> **Problem details**: Copy out each line of the material in which the word "computer" can be found.

> **Source data**:
=-=-=

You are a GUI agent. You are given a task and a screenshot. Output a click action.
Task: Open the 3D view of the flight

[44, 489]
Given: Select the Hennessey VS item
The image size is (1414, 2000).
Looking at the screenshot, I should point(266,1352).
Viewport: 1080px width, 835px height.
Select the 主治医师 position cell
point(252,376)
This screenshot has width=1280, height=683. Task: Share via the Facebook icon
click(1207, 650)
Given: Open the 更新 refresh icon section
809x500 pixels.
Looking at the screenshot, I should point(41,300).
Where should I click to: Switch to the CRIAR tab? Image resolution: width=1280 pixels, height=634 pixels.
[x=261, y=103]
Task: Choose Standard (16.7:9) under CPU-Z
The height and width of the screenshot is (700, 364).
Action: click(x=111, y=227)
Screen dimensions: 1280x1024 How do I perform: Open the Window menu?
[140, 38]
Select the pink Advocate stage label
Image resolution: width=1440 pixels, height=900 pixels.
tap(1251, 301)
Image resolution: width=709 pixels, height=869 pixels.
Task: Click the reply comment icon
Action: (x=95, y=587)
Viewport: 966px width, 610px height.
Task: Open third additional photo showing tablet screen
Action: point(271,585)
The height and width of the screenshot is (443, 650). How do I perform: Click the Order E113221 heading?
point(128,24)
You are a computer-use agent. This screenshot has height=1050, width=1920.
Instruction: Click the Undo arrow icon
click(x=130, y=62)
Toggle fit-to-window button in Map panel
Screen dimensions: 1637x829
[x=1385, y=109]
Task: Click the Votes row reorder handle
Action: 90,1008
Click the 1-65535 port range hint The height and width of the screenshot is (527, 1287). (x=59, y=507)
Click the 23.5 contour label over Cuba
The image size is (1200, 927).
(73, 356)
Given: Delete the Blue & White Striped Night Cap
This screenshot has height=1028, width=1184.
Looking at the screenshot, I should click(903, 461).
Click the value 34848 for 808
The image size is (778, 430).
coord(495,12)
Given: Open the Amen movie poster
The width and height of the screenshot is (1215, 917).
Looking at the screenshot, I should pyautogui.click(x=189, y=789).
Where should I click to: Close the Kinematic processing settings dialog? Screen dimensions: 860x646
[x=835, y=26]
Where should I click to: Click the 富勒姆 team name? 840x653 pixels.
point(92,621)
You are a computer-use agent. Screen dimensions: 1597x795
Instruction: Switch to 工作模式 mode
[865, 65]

=-=-=

> **Result for this exercise**:
You are a computer-use agent. This screenshot has height=1050, width=1920.
You are a computer-use agent. Screen dimensions: 1597x795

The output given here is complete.